MARCHANDS DE SOUTIENS
            Après Mars 1991 et l’instauration du multipartisme, on avait mis de côté ces manifestations à caractère unanimiste digne des pays comme la Libye, la Corée du Nord, la Chine… avec leurs florilèges de déclarations allant dans tous les sens, confondant adhésion à une idée et louanges (soviétiques) à un chef.
            Mais depuis quelques jours, la classe politique malienne (ou une grande partie) donnant l’impression de faire revivre la folie des motions de soutien, s’oblige à un meeting, une marche ou une motion écrite de soutien à l’Accord d’Alger pour enfin louer les qualités de dialogue d’un homme : ATT. Pour ceux qui étaient à la recherche d’une nouvelle façon de faire parler d’eux et d’un moyen de se rapprocher du Président ATT, la non adhésion à l’Accord d’Alger du RPM-RDT est apparue comme du plain béni littéralement tombé du ciel pour eux.
            A regarder la télévision nationale, on se croirait retourner à l’ère UDPM : on a le sentiment que la fabrique des motions de soutien est réouverte avec ses artisans zélés. Même ceux qui étaient quelque peu surpris puis dubitatifs à l’annonce de l’Accord s’obligent aujourd’hui à une gaieté forcée et tant pis pour les flirts avec la démagogie.

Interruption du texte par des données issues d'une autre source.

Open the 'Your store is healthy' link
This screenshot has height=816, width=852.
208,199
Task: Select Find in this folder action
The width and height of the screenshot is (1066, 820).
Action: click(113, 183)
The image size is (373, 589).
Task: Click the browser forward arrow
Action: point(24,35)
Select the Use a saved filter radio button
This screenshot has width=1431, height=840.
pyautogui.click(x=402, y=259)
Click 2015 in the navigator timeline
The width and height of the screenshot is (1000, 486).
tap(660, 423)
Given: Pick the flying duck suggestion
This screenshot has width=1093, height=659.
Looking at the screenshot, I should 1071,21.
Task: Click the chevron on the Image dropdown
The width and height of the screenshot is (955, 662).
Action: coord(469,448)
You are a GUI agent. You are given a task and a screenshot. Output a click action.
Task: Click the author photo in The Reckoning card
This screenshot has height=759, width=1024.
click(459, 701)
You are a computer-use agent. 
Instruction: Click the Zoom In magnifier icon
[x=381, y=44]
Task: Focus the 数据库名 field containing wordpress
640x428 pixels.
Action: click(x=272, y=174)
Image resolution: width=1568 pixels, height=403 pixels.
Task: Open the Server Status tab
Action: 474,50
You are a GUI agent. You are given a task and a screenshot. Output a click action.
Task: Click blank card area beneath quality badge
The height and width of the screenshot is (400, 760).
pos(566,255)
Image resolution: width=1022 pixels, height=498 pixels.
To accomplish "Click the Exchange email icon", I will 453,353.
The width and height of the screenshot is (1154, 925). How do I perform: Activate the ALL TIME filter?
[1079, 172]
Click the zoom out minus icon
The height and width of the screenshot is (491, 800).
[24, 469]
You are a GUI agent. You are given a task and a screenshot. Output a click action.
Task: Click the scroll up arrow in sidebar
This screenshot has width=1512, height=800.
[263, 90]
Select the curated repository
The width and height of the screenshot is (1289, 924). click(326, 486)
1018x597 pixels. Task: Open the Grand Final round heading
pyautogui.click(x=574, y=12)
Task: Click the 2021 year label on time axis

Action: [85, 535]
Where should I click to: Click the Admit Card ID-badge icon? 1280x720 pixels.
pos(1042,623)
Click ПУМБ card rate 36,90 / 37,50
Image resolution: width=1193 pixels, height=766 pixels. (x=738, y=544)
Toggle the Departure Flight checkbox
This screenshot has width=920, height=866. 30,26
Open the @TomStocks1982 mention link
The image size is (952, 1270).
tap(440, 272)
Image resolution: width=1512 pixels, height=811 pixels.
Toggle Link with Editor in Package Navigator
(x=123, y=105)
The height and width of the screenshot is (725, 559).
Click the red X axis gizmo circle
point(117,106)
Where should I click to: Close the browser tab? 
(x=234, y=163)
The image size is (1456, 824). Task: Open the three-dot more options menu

            Quand les attaques des camps de Kidal et de Ménaka avaient lieu le 23 Mai 2006, on avait assisté à une pluie de déclarations pour condamner ces événements. Mais après la signature de l’Accord d’Alger, les hommes politiques ont observé un temps d’hésitation avant de renouer avec cette pratique des motions de soutien désormais encrée dans nos moeurs.